一酸化窒素合成酵素を全身的に阻害すると、ラット海馬において抗うつ薬様作用が誘導される。ベルベリンによる一酸化窒素経路の薬理学的操作は、レセルピン誘発性うつ病モデルで観察された。ベルベリン(5 mg/kg、10 mg/kg、ip)はレセルピンによって誘発された不動時間の増加を逆転させた。AMPK経路の活性はベルベリンによって調節されている49 。AMPKは内皮一酸化窒素合成酵素(eNOS)の上流のキナーゼであり、eNOSのリン酸化、eNOSとヒートショック90kDaタンパク質との複合体形成、一酸化窒素(NO)産生を促進する50。さらに、L-アルギニン-NO-環状グアノシン一リン酸シグナル伝達経路は、塩化ベルベリンの抗うつ作用に重要であることが示されている。

3.4. うつ病における神経炎症に対するベルベリンの作用

神経炎症はうつ病の病態に関与している可能性がある37, 53 炎症に関連したセロトニン作動性神経伝達とグルタミン酸作動性神経伝達の障害は、最終的にうつ病様行動を誘発する54 慢性的な予測不可能な軽度ストレスに誘導されたマウスは、海馬においてインターロイキン-6,インターロイキン-1-β、腫瘍壊死因子βを含むプロ炎症性サイトカインのレベルが上昇した。また、ベルベリンを投与することで、レセルピン処理ラットにおけるインターロイキン-1-βの増加が減少した。プロ炎症性サイトカインは、インドールアミン2,3-ジオキシゲナーゼ(IDO)の活性化を通じて、様々な神経伝達物質の異化と処分に影響を与える可能性が示唆されている55, 56。新たに同定された IDO 阻害剤であるベルベリンは、A549 細胞におけるキヌレニンの産生を有意に減少させた。

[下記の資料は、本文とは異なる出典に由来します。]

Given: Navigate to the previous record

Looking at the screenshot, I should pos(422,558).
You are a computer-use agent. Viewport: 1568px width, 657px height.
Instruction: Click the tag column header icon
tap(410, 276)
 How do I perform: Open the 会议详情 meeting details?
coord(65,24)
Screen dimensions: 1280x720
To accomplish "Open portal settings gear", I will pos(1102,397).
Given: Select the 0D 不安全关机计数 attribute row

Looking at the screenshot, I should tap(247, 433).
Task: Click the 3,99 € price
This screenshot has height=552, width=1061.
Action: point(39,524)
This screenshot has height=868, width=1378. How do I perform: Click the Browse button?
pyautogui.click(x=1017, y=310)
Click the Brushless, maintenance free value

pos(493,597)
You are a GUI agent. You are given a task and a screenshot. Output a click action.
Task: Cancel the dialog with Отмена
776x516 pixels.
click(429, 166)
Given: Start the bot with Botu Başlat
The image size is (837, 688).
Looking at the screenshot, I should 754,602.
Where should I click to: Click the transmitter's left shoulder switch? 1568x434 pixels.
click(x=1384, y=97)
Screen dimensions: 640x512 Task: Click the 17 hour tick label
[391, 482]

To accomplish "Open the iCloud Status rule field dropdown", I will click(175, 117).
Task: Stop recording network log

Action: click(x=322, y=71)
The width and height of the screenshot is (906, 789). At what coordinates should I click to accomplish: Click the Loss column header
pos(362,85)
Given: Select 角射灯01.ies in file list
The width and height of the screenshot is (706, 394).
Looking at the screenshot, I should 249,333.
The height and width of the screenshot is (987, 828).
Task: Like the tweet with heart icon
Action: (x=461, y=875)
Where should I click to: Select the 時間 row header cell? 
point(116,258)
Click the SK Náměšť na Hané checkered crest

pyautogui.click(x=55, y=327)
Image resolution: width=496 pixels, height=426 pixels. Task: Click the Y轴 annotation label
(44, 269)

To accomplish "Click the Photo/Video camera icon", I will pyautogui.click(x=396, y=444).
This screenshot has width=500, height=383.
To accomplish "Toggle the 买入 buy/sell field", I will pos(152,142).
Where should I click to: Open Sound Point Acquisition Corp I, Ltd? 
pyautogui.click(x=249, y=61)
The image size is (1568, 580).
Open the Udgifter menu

3.5. うつ病の神経栄養因子に対するベルベリンの効果

ベルベリンは神経成長因子(NGF)活性を増強し、用量依存的にNGF誘導性の神経突起の成長を増加させることができる59。また、ベルベリンは用量依存的に神経保護作用を有しており、低用量では細胞生存率を有意に増加させ、高用量では細胞生存率を抑制した。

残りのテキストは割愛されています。